Em apenas dois dias, o governo brasileiro conseguiu minar de maneira preocupante a credibilidade da economia aos olhos mercado num momento em que o Brasil tenta atrair investidores de longo prazo para os projetos de infraestrutura. Há duas razões primordiais para a piora da percepção externa em relação ao Brasil. Primeiro, a inflação de janeiro recém divulgada.

E, em seguida, pela política de câmbio falsamente flutuante que está em curso. Não bastassem esses dois fatores, ainda há o desalinho de mensagens emitidas pelo Banco Central e o Ministério da Fazenda para justificar a deterioração dos pilares econômicos que sustentam a economia.

O mercado não sabe o que esperar do Brasil. Segundo o jornal britânico Financial Times, o país se tornou “um enigma”. Já o Wall Street Journal publicou um artigo nesta sexta-feira afirmando ser impossível encontrar um meio termo entre as informações desencontradas enviadas pelas autoridades brasileiras.
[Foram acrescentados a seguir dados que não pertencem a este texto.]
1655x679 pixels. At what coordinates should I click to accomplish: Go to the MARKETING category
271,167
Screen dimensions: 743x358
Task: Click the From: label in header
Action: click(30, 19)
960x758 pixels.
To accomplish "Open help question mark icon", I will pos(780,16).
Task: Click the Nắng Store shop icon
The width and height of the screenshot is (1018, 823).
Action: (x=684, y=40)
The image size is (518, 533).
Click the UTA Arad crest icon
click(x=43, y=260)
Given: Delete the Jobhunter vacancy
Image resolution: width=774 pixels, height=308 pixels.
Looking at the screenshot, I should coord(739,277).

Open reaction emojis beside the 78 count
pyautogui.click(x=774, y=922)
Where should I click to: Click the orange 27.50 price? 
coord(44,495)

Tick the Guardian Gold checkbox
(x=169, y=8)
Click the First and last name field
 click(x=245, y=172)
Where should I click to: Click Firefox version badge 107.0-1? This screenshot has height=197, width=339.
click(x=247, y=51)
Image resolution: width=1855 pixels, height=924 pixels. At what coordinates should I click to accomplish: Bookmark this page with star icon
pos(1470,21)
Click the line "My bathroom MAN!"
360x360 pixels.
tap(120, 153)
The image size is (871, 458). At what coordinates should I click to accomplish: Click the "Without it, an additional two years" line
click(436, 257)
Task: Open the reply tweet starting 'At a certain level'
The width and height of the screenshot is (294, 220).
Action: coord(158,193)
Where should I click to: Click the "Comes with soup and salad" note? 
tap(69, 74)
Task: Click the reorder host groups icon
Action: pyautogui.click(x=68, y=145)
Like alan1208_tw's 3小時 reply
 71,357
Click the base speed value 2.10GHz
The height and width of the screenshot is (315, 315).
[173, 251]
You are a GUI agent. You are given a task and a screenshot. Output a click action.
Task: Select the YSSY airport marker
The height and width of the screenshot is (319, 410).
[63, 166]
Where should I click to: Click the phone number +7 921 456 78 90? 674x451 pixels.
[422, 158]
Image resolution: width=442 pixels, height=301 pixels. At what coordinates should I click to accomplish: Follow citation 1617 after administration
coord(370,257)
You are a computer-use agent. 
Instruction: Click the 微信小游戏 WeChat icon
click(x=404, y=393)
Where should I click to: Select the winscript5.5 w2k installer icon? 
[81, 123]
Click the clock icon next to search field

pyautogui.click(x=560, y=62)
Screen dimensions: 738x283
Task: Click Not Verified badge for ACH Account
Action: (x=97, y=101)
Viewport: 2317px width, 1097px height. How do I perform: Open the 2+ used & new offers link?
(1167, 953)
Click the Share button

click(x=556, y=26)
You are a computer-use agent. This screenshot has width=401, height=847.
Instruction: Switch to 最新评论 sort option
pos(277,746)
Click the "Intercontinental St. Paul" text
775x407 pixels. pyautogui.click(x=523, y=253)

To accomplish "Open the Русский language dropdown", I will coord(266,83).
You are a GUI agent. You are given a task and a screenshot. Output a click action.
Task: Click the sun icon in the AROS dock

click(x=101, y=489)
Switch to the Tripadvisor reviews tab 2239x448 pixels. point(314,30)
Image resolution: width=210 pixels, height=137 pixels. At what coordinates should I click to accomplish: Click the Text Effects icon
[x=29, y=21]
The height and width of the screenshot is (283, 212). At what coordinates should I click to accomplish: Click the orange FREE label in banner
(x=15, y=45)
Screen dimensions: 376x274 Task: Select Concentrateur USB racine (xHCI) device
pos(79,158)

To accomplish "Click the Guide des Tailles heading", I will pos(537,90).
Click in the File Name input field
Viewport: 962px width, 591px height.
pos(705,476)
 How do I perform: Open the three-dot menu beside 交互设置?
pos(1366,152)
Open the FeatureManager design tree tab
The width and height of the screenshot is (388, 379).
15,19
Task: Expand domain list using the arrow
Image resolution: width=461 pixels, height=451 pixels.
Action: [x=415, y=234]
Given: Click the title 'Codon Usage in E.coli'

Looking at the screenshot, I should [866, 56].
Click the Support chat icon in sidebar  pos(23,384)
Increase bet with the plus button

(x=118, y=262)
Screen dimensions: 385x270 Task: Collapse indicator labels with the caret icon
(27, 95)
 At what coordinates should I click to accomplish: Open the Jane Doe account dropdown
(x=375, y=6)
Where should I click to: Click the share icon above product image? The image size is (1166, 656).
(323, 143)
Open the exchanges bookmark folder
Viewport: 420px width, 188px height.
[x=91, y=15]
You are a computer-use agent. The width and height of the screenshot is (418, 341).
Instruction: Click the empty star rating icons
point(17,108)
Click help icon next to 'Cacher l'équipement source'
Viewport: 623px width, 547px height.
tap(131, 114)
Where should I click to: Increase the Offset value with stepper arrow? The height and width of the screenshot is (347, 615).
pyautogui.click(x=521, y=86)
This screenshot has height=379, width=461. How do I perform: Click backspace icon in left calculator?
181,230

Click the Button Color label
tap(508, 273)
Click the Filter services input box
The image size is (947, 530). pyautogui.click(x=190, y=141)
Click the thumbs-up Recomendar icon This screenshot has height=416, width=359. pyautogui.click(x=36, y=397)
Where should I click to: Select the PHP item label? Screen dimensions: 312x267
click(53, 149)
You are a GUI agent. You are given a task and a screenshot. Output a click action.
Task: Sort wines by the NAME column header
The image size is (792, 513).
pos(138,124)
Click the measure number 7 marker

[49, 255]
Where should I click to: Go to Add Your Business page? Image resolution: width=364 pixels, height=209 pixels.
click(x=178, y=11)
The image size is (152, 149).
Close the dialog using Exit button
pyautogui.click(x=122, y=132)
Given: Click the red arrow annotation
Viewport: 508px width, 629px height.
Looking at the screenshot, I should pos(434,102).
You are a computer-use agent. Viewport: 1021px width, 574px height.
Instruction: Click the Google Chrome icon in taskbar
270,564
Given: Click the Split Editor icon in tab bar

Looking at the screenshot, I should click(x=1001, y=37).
A inflação (de 0,86% em janeiro) divulgada pelo Instituto Brasileiro de Geografia e Estatística (IBGE) na quinta-feira mostrou-se acima das estimativas, elevando a preocupação do mercado em relação à capacidade de o governo conseguir domar a alta dos preços.

No acumulado de 12 meses, o Índice Nacional de Preços ao Consumidor Amplo (IPCA) está em 6,15%, o que mostra que o governo deixou de mirar o centro da meta de inflação, que é de 4,5%, e tem admitido porcentuais maiores na expectativa de impulsionar o crescimento econômico.

“Há uma clara tolerância em relação à inflação no Brasil. Já começa pelo nível alto que está no centro da meta (de 4,5%), enquanto em países como o Chile, Colômbia e México, é de 3%, e no Peru, 2%”, afirmou o economista-chefe do Goldman Sachs para a América Latina, Alberto Ramos, em comunicado enviado na última semana.

Na mesma quinta-feira, o presidente do Banco Central (BC), Alexandre Tombini, demonstrou inquietação com a alta persistente do indicador, mas avisou que não prevê utilizar a taxa de juros como forma de equalizar esse mal. “A inflação nos preocupa a curto prazo, está mostrando uma resiliência forte, mas não é o caso de descontrole inflacionário. A nossa expectativa é que ela continue pressionada no primeiro semestre”, disse Tombini em entrevista à jornalista Miriam Leitão.

Com a queda da Selic descartada no curto prazo, uma forma lógica de viabilizar a desaceleração do IPCA seria a desvalorização do dólar – ideia que ganhou força em meados de janeiro quando o BC começou um movimento intensivo de venda de contratos de câmbio no mercado futuro, fazendo com que a moeda americana saísse do patamar de 2,10 e recuasse para menos de 2 reais em duas semanas.

Na manhã desta sexta-feira, após a fala de Tombini sobre a Selic e a inflação, o dólar chegou a bater 1,95 real (menor cotação em mais de nove meses), incomodando o ministro da Fazenda, Guido Mantega – indivíduo que, em teoria, não tem como função atuar na política cambial, e sim na fiscal.

Mantega, em seguida, veio à publico dizer que não deixará o dólar cair para algo próximo de 1,85 real – ignorando que a flutuação cambial é a política oficial adotada pelo governo desde a gestão de Fernando Henrique Cardoso.

O ministro ameaçou ainda retomar todas as medidas de protecionismo alicerçadas no Imposto sobre Operações Financeiras (IOF), que fizer o capital estrangeiro fugir do Brasil no último ano e que estavam sendo desfeitas pelo próprio governo devido, justamente, ao baixo nível de investimento verificado na economia brasileira em 2012.

"O ideal é que não houvesse intervenção, mas isso é sonho. Agora, se houver de novo uma tendência especulativa, se o pessoal se animar: 'vamos puxar esse câmbio para 1,85', aí estaremos de novo intervindo", disse o ministro. "Posso comprar mais reservas e posso reconstituir os IOFs (que foram reduzidos)”.

Segundo o analista da Economist Intelligence Unit (EIU), Robert Wood, tal movimentação desconexa amedronta ainda mais o investidor estrangeiro – exatamente quando o governo quer estimular o oposto.

“As empresas que estavam esperando um período de estabilidade na taxa de câmbio em torno de 2 reais, agora se deparam com incertezas. E os últimos dados de inflação também devem atrasar ainda mais as decisões de investimento no Brasil”, afirma.